A closer look at assets’ flow into DeFi projects reveals conditions such as impermanent losses that hinder users from supplying liquidity to the current breed of DeFi networks.
Major Alpha Finance Products
This brings a new approach into the world of leverage trading through leveraged yield farming and liquidity mining.
Here, DeFi users have the opportunity to interact with perpetual swaps easily. Moreover, it connects with Alpha Homora to allow yield farmers and liquidity providers to hedge their leveraged positions, allowing them to neutralize market positions.
Simply put, the connection between the two products is that Homora maximizes returns while AlphaX reduces the downside risks.
AlphaX draws inspiration from Uniswap, a leading DeFi network that enables decentralized spot trading. With this inspiration, Alpha Finance Labs built a product that allowed anyone to take a leveraged short or long position. In addition, it uses a very friendly user interface.
The protocol sets itself apart from other similar projects in existence today since it’s non-custodial and doesn’t coerce users to go through the Know-Your-Customer (KYC) procedure.
Unique AlphaX Features
The Funding Rate Is Connected with The Price
Those familiar with perpetual swaps know that open positions must be funded at a given rate after a given period of time, mostly hours. To remove the hassle of remembering the rate for users, AlphaX combines the funding rate and the price.
The funding rate payments are captured by automatically altering the price. As such, the price diligently tracks the underlying asset’s price without traders having to fund their long or short positions constantly. This simplifies trading perpetual swaps by making them take the shape of spot trading.
Open Positions Can Be Tokenized and Fungible
Tokenized shorts and longs use Ethereum’s multi-token standard known as ERC-1155. The tokens are then wrapped into conventional ERC-20 tokens. What’s the need for all these? Good question.
ERC-20 tokens are more comfortable to trade and stake, unlike ERC-1155 coins. Additionally, the wrapped tokens can be used as collateral on other products provided that the user has an open long or short position.
Note that AlphaX doesn’t use an order book. Therefore, its formula for determining price slippage is constant. The disadvantages of this approach are that it can cause traders to encounter low slippage but yet they to pump in more funds to impact the market.
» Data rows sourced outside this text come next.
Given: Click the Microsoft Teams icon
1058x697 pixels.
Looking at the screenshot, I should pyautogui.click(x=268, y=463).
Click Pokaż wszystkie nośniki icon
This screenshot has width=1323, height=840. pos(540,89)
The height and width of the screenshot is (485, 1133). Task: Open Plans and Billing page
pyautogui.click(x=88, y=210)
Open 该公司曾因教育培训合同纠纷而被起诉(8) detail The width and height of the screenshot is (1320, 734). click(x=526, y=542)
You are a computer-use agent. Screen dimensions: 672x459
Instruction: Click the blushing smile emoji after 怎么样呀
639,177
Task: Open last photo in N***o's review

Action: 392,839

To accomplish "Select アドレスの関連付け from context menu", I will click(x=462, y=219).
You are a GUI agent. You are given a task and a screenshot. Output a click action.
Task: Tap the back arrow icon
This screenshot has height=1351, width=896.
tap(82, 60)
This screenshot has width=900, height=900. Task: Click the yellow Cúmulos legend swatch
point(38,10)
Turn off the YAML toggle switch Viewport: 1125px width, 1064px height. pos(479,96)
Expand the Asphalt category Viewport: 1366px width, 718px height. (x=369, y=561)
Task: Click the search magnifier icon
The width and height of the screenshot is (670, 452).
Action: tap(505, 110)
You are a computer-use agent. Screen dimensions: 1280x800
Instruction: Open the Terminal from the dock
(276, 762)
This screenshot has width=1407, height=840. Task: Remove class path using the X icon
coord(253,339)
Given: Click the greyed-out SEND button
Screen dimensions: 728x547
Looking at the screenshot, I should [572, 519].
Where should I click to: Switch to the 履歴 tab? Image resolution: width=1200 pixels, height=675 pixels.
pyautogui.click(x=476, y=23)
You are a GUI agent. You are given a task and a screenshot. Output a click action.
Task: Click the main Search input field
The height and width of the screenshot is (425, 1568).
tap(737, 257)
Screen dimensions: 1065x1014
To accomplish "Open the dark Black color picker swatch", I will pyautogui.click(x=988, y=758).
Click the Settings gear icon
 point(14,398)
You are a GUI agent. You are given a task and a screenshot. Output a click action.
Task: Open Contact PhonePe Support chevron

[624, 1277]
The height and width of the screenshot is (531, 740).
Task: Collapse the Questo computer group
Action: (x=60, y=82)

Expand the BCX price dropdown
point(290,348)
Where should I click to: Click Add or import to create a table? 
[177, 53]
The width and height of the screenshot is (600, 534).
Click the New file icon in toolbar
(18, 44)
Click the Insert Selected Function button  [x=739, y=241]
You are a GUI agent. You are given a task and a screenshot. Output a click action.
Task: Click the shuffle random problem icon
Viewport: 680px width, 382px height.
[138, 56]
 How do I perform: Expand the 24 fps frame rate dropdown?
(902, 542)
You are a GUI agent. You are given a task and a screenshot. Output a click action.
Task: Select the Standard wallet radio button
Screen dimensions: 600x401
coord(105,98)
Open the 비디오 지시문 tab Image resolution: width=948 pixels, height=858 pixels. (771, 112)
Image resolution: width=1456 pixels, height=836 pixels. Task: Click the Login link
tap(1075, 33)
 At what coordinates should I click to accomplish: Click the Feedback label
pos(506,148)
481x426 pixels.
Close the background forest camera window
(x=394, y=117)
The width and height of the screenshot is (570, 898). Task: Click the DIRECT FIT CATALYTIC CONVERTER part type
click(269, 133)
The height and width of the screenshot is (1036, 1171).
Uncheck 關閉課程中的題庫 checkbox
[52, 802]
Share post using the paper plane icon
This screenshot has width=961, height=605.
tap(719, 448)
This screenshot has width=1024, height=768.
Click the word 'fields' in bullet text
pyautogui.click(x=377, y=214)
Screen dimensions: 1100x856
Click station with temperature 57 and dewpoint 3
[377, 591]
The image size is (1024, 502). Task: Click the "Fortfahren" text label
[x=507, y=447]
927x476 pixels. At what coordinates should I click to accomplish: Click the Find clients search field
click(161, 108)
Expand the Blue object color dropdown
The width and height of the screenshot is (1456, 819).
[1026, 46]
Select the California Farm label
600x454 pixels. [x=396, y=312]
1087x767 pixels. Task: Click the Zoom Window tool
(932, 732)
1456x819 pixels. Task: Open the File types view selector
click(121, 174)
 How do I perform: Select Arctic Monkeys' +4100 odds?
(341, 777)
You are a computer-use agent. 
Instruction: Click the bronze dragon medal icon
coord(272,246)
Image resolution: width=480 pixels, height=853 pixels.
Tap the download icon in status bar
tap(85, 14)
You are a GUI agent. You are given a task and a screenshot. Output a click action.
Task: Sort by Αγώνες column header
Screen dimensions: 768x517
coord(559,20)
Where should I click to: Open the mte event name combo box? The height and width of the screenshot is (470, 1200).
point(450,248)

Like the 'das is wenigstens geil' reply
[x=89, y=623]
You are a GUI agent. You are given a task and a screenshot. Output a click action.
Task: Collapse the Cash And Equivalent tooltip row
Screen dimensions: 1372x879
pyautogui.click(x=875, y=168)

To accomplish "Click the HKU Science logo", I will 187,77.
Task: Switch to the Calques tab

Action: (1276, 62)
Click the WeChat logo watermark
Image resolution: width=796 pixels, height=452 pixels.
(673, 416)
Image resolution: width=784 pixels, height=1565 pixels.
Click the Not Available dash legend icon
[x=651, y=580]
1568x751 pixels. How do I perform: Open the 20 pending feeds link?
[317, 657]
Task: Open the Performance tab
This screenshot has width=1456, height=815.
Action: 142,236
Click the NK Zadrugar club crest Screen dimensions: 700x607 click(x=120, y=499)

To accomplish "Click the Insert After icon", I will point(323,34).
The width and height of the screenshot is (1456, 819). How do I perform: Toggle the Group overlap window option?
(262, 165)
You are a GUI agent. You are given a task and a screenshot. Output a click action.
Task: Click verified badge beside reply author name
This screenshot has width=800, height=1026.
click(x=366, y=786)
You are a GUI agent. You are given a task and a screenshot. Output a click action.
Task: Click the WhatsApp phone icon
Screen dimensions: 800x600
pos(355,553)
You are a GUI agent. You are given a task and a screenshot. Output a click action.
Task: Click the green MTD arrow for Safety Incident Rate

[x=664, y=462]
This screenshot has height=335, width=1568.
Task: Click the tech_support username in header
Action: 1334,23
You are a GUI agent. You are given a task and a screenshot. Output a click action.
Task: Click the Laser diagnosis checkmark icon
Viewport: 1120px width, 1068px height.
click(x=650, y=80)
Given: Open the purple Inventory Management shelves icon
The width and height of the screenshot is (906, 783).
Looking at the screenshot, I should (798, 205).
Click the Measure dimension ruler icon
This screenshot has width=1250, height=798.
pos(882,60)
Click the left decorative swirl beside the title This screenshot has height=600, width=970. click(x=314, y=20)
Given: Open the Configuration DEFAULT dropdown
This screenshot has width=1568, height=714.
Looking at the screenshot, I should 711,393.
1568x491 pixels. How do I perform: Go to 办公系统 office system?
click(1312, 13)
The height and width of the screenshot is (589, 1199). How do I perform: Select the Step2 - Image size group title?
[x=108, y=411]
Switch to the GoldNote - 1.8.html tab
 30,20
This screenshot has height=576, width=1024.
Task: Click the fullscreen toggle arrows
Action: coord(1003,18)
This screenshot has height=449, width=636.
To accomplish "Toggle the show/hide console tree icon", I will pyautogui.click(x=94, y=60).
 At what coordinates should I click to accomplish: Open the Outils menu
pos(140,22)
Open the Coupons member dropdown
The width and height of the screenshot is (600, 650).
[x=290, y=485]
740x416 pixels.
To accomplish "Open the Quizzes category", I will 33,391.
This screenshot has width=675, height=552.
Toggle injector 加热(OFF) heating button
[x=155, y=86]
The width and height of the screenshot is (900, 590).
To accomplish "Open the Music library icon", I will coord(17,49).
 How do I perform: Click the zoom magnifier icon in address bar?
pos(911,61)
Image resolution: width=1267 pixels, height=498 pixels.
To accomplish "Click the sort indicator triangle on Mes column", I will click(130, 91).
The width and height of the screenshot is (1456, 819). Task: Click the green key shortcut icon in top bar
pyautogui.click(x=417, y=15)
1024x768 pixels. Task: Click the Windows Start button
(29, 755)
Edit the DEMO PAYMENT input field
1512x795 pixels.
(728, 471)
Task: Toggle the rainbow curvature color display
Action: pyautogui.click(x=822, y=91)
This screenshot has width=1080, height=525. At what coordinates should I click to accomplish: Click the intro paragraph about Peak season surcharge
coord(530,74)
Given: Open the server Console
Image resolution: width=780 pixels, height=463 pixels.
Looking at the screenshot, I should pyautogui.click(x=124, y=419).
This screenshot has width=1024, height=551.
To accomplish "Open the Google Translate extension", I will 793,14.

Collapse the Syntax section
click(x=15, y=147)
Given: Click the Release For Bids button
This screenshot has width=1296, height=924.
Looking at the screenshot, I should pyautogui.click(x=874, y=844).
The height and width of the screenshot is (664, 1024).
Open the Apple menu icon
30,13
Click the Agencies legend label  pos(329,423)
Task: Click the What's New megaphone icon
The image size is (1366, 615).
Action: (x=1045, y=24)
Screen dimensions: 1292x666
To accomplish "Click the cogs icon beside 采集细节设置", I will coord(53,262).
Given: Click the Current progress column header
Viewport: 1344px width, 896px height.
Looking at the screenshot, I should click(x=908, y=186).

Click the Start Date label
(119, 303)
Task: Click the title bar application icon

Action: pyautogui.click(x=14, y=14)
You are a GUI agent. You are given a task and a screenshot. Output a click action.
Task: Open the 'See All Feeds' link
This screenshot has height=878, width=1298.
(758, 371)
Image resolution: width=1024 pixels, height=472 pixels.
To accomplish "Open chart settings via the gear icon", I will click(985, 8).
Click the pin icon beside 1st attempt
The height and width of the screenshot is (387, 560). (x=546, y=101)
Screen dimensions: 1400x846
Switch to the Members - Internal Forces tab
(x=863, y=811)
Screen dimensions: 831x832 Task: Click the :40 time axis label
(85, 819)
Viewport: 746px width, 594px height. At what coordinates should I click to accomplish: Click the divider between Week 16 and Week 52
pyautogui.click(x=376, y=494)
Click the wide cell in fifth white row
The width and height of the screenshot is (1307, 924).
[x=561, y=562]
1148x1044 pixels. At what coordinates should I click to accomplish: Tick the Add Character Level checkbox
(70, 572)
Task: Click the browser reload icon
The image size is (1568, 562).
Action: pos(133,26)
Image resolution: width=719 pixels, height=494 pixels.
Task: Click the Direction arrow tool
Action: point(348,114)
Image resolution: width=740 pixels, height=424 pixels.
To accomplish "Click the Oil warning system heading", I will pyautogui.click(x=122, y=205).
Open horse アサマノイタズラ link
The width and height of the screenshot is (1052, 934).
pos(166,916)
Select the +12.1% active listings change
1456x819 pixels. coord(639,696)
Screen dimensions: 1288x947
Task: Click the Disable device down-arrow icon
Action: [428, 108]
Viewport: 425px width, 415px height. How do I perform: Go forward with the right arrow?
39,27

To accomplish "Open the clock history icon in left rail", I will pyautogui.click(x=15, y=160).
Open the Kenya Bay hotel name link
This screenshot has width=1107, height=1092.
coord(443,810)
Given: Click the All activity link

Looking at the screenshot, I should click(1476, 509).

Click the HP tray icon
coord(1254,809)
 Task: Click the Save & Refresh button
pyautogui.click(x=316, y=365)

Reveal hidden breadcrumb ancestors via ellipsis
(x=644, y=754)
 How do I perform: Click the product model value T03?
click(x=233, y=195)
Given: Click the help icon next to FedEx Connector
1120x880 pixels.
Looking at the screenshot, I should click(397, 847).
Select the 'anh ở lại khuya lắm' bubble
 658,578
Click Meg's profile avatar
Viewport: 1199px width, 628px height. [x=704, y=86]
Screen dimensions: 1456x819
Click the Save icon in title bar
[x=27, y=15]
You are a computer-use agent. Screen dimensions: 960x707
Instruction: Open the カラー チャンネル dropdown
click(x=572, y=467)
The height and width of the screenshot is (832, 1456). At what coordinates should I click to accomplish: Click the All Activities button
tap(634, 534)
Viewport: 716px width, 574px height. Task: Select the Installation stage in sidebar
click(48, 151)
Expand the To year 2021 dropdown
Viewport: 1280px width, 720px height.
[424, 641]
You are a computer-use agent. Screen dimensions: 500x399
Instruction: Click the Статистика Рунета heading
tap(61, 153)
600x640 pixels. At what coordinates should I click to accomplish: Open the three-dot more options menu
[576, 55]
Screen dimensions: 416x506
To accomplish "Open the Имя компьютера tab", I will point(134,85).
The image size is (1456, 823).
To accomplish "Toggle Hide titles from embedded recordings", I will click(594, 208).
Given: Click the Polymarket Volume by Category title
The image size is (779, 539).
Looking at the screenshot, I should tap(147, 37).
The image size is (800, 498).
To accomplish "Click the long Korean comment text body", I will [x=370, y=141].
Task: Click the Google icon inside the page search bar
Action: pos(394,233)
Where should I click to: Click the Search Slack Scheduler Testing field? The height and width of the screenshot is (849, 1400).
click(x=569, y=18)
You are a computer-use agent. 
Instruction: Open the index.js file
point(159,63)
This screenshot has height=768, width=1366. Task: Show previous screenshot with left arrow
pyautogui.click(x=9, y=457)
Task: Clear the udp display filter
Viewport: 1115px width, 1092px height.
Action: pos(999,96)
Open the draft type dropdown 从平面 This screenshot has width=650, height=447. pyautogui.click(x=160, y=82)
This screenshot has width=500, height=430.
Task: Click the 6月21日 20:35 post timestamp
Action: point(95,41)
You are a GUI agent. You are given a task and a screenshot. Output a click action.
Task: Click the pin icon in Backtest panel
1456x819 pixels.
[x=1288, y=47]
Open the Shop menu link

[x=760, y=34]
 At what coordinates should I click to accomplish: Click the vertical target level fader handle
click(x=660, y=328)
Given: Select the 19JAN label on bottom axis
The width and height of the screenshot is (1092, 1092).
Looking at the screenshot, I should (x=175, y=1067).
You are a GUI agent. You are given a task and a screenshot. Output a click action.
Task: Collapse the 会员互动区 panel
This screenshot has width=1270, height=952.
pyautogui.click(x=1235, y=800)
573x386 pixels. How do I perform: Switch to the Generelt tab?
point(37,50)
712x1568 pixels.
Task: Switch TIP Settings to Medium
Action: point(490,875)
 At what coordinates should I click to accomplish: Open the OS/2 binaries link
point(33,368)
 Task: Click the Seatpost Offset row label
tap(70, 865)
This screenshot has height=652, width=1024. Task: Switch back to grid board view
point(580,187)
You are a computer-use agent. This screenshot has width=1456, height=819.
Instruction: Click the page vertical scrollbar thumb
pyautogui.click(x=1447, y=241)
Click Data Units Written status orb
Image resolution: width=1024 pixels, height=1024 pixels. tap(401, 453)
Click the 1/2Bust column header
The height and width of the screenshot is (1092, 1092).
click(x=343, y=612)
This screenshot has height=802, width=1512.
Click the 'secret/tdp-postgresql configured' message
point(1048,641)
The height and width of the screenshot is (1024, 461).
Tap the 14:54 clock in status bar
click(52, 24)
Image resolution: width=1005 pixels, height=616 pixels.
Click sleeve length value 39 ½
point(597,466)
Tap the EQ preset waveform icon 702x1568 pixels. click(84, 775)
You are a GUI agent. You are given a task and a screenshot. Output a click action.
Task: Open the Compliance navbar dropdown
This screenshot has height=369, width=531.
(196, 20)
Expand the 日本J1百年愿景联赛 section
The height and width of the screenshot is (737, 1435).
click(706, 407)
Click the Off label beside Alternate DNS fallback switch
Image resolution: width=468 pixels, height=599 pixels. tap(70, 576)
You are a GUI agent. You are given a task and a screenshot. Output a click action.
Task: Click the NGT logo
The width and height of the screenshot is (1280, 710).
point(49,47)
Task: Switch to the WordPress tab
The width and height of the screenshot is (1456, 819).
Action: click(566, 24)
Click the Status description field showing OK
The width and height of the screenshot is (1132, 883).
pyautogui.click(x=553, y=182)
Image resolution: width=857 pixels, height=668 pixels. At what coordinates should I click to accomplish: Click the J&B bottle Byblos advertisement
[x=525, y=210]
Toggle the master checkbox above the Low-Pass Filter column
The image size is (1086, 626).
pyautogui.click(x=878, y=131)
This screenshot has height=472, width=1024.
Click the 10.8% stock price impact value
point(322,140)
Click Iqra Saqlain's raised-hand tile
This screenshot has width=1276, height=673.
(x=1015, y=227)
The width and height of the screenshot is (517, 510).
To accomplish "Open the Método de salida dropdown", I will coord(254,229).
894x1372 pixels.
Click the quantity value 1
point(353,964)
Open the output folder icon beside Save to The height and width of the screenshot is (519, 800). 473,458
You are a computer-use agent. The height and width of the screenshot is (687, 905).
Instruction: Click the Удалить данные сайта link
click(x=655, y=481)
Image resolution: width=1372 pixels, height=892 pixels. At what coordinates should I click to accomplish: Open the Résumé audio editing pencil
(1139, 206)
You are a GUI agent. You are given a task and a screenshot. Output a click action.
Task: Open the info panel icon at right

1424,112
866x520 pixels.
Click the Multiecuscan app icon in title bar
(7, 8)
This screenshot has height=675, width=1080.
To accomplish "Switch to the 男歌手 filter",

In addition, the slippage can be too high, which discourages traders from opening large positions. To prevent traders from experiencing any of the two extremes, AlphaX dynamically adjusts the formula’s outcome.
Alpha Finance Native Token (ALPHA)
Since Alpha Finance is a collection of DeFi applications lighting different corners of the DeFi industry, the ALPHA token is designed to interact with all of its products. For example, the token can be used for governance purposes on Alpha Homora and AlphaX.
Uses of The ALPHA Token
The ALPHA token can be utilized in three distinct ways.
- One, and the most prominent, is as a governance token at the product and Alpha Finance levels. At the product level, the token unlocks governance capabilities for critical aspects of each Alpha product.
In the Alpha Finance ecosystem, the base asset allows its holders to make critical decisions concerning the interaction of different portfolios in the broader Alpha Finance ecosystem.
- Two, ALPHA is designed as a utility token. Here, holders can earn a section of fees charged on the network by providing liquidity or staking to receive staking rewards.
- Three, it’s a work token unlocking more functionalities for users interacting with Alpha Finance products.
Led by an experienced and extensively educated team, Alpha Finance brings a new revolution into the DeFi ecosystem. From leveraging Binance Smart Chain to wrapping ERC-1155 tokens, Alpha Finance takes a unique approach of powering different spheres of the DeFi world.
The ALPHA token gives its holders a voice when making critical project decisions. Furthermore, the token powers the staking and liquidity provision sectors, giving its holders more value.